Massimo drammaturgo dell'età di Luigi XIV, Racine ebbe l’innegabile merito d’aver ripreso la tradizione tragica classica restituendole splendore e purezza.
Le sue tragedie, in cui mancano eventi esterni, sorde alla Storia, agli accadimenti dei popoli, sono caratterizzate tutte dalla pura tragicità, derivante dalla contemplazione dell'uomo oppresso e condannato dal caso e dalla profonda sofferenza vissuta dai personaggi, che si macerano nel dolore, richiusi in solitudini inaccessibili, incapaci di comunicare, che invano lottano controinvicibili forze interiori, i desideri, le passioni (l’esplosione dell'amore, imprevedibile ed indomabile e l’ambizione, passioni tipiche dell'aristocrazia del suo tempo), che distruggono l’anima e il corpo e conducono alla catastrofe.
Per Racine, dunque, è la follia umana a generare la tragedia.
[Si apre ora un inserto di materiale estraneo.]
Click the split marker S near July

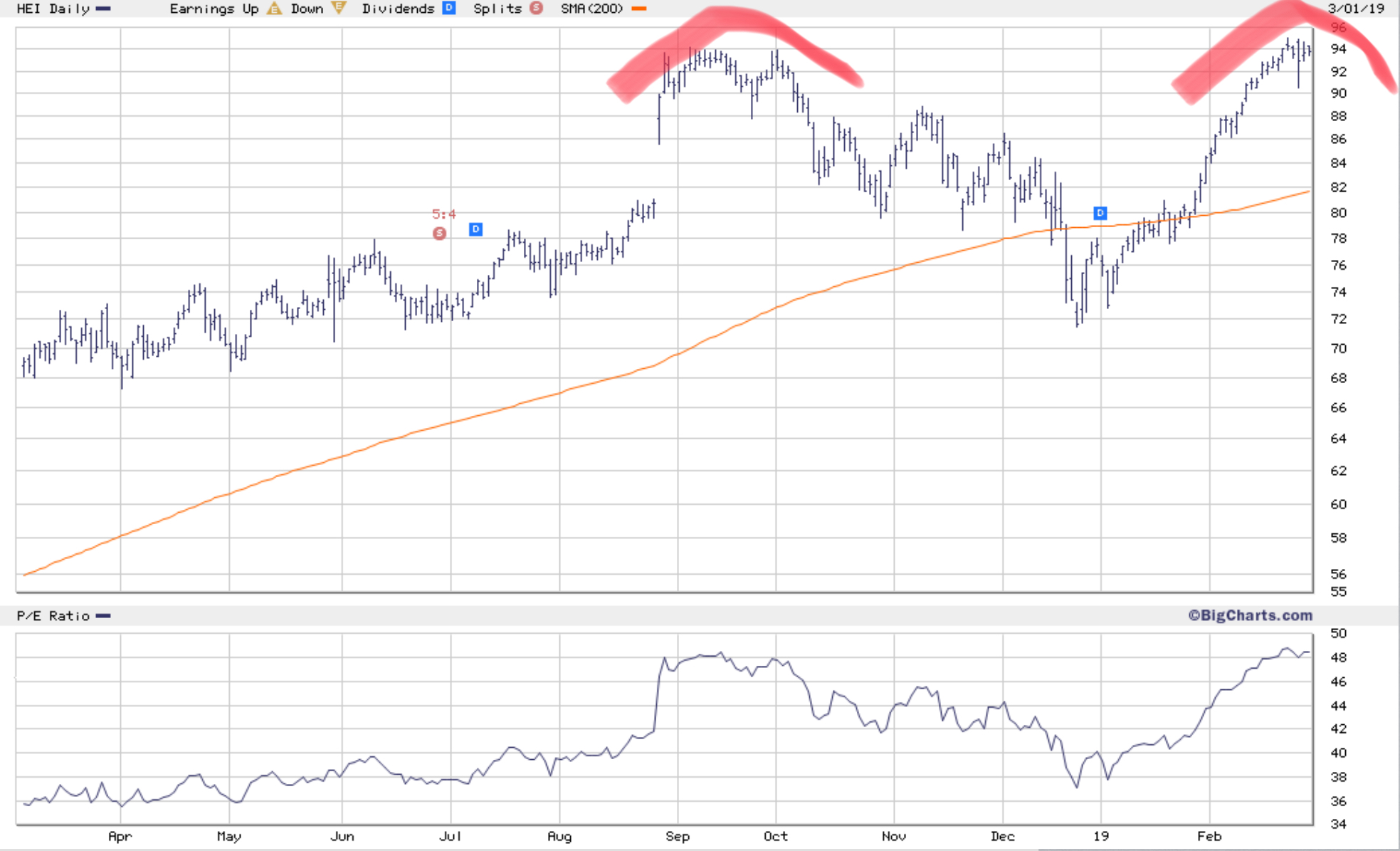440,233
Per tutta la giovinezza, pur sondando i cuori umani nell’esplosione delle forze irrazionali, Racine tenne fede al giansenismo, che gli fu sfondo etico, com’è stato rilevato da molti, alla sua opera tragica.
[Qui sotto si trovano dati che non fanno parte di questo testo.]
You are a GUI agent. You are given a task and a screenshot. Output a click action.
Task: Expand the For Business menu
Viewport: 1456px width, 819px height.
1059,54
Così si espresse Boileau: La ragione di solito guida gli altri alla fede. Ma è la fede che ha guidato Racine alla ragione.
E Saint- Beuve affermò: Athalie è bella come l’Edipo re, con in più la presenza del vero Dio.
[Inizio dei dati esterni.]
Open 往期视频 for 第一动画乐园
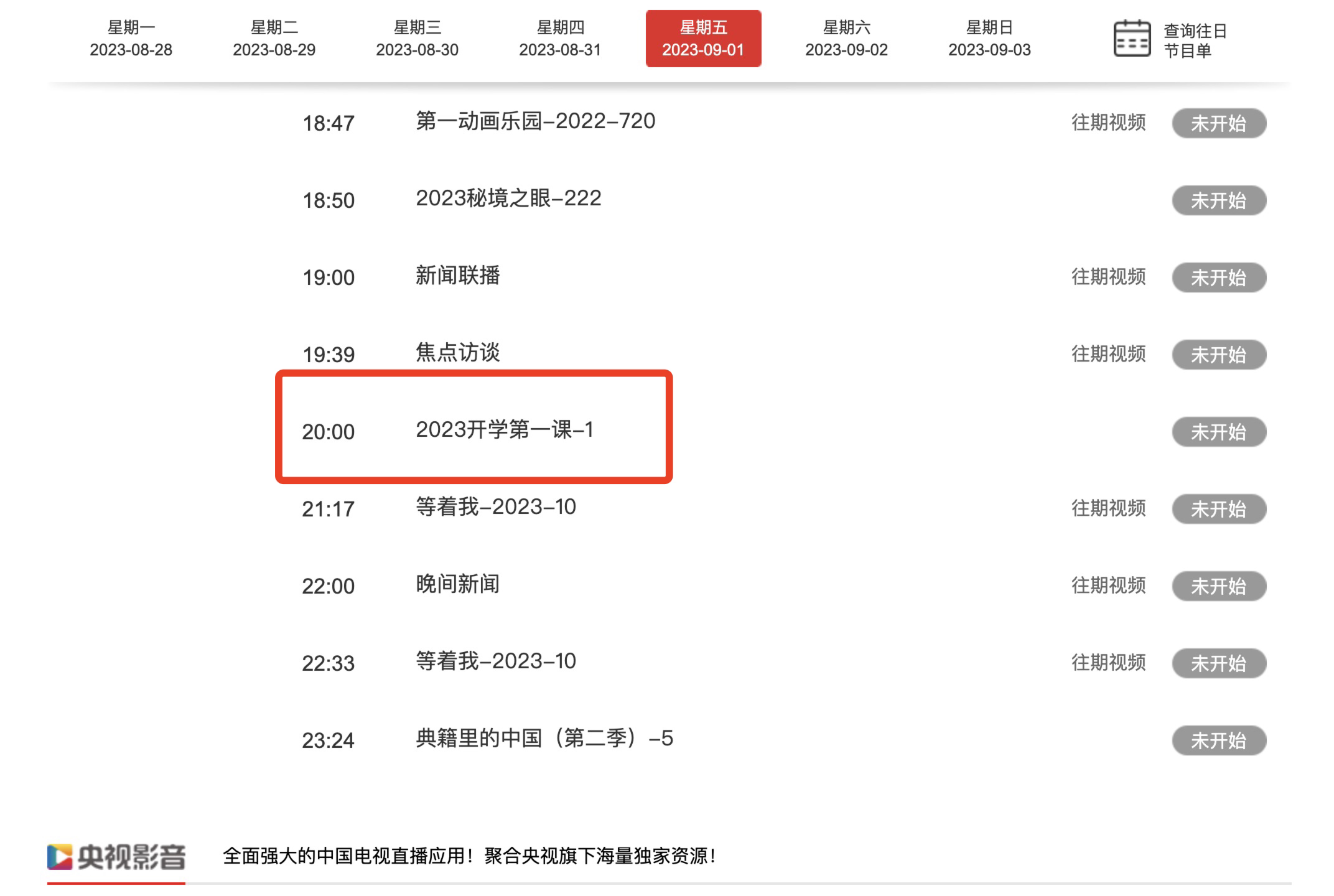Image resolution: width=1334 pixels, height=896 pixels. click(1108, 123)
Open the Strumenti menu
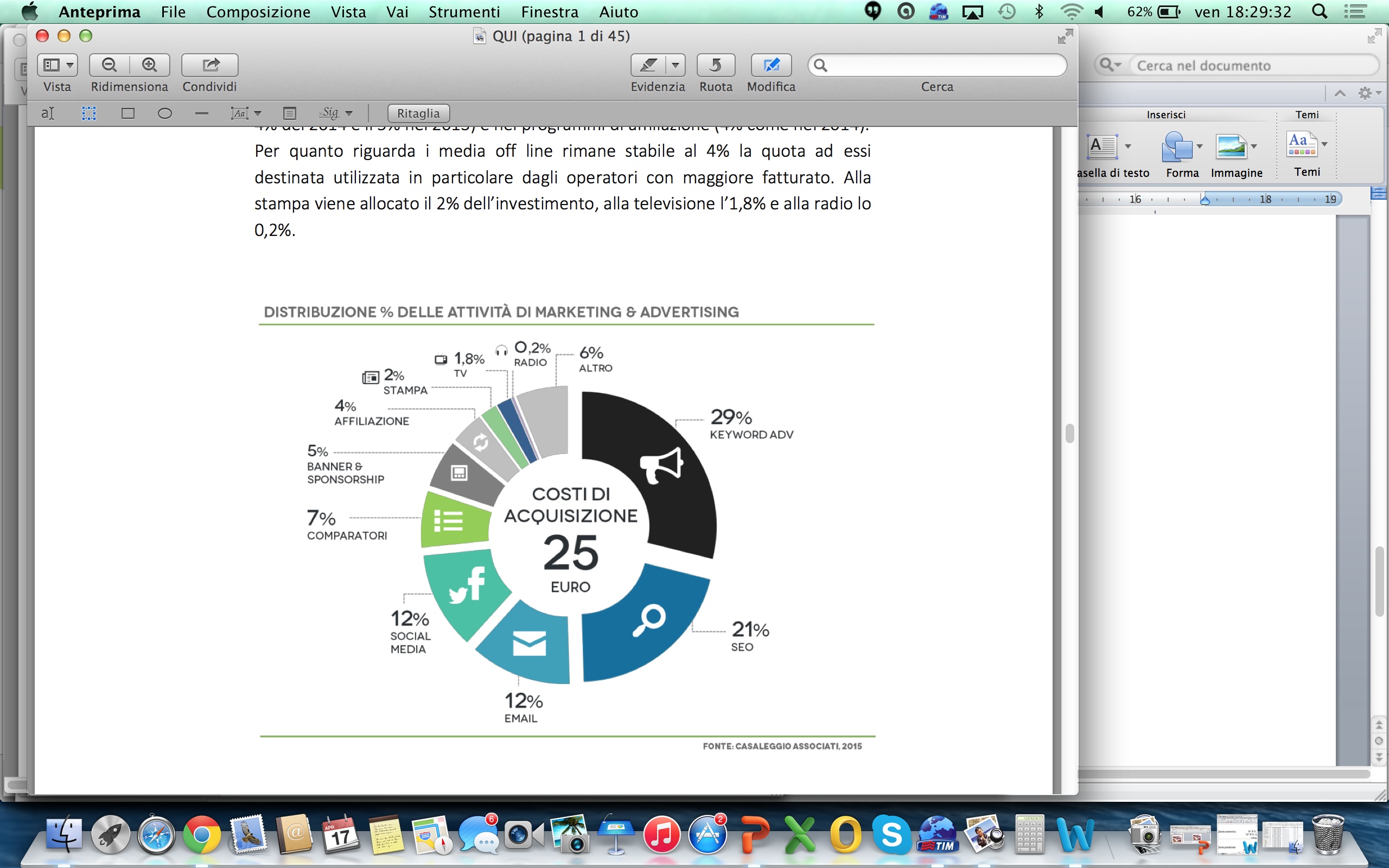1389x868 pixels. pos(464,12)
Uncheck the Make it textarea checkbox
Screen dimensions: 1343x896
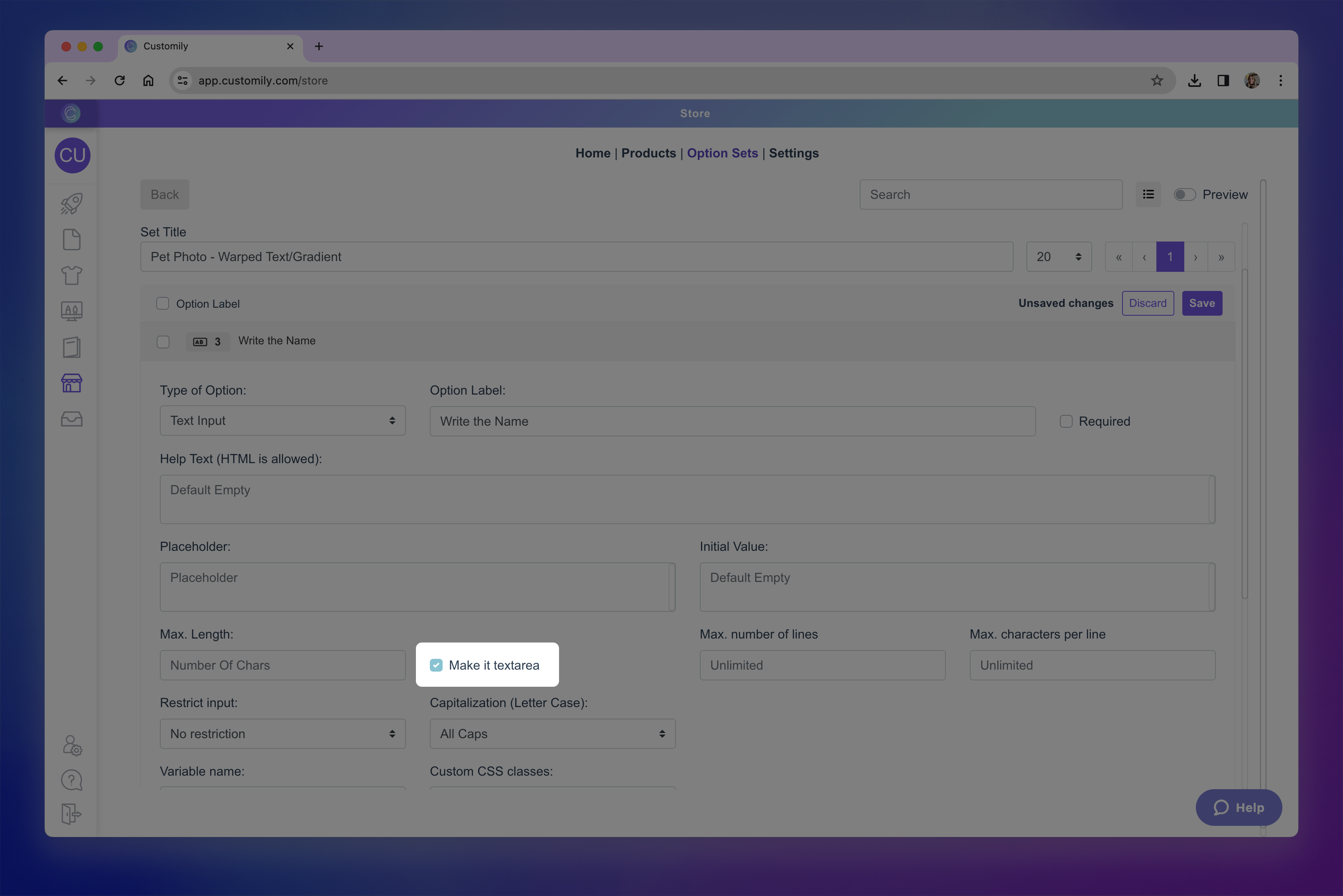click(436, 665)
Ed il nostro Benedetto Croce, storico, filosofo e critico letterario, lasciò questa bella pagina sulla poesia di Racine:
A me pare che l’interpretazione critica possa procedere più semplice e più soddisfacente col ripigliare il giudizio comune che fa del Racine (in contrapposizione al Corneille) il poeta della passione: giudizio alquanto vago, ma che, come tutti i giudizi comuni in fatto di poesia, merita molto riguardo, perché contiene l’impressione viva e generale che quella poesia ha suscitato e suscita. Determinandolo, si potrebbe riproporlo in questa forma: che l’ispirazione del Racine è la passione nella sua voluttà e nel suo tormento, il carattere misterioso e rapace della passione. Che questa sia di un cuore puro o impuro, mite o feroce, nobile o perverso, che trabocchi nella ruina e nella morte o riesca al trionfo, che sia aiutata o schiacciata da potenze malvagie ora umane ora divine, da potenze buone che traggono a salvamento o da potenze malvagie che opprimono e distruggono, sono le vicende varie dei drammi del Racine; ma il centro costante di tutti essi è sempre la passione, e questa, trasfusa in poesia, conferisce loro l’incanto. È la passione diAndromaca, sacra al ricordo di Troia e di Ettore, anelante alla solitudine e all’oblio, per sé e pel figliuolo superstite, disposta a cercar pace nella morte, ma ferma nel non voler accogliere alcuna macchia su quella sua fedeltà al passato, che è la sua ragione di vita (Andromaque). È la passione di Berenice, che non si arrende e lotta pertinace pel possesso dell’uomo amato, e, alfine, nella stessa forza di questa passione trova la forza di superarla e di ricollocarla al suo posto subordinato nella complessità degl’interessi umani (Bérénice)[...]. È anche la passione di Fedra, accompagnata dalla coscienza del peccato, dall’orrore di sé stessa (Phèdre). Ma è altresì la passione tutta politica e ambiziosa di vendetta e di potenza di Acomat, rettilineo nel suo operare, cauto nel consiglio e rapido nelle risoluzioni improvvise, sprezzatore delle follie amorose, delle quali pensa di valersi a suo uso e che lo turbano solo quando vengono a turbare il suo più alto giuoco (Bejarez); è quella di Mitridate, sterminata nei sogni d’impero e di riscossa e di conquista contro Roma (Mithridate); è, infine, quella di Joad e quella di Atalia, all’uno saliente dal profondo della tradizione sacerdotale, dalla coscienza dell’assoluto dominio sempre esercitato nella vita del popolo ebreo, all’altra dal sangue dei suoi che ha vendicato col sangue, fondando su questo la potenza tirannica, onde è ebbra e pur trepida (Athalie).
da B. Croce,Ariosto, Shakespeare e Corneille, Laterza, Bari 1961).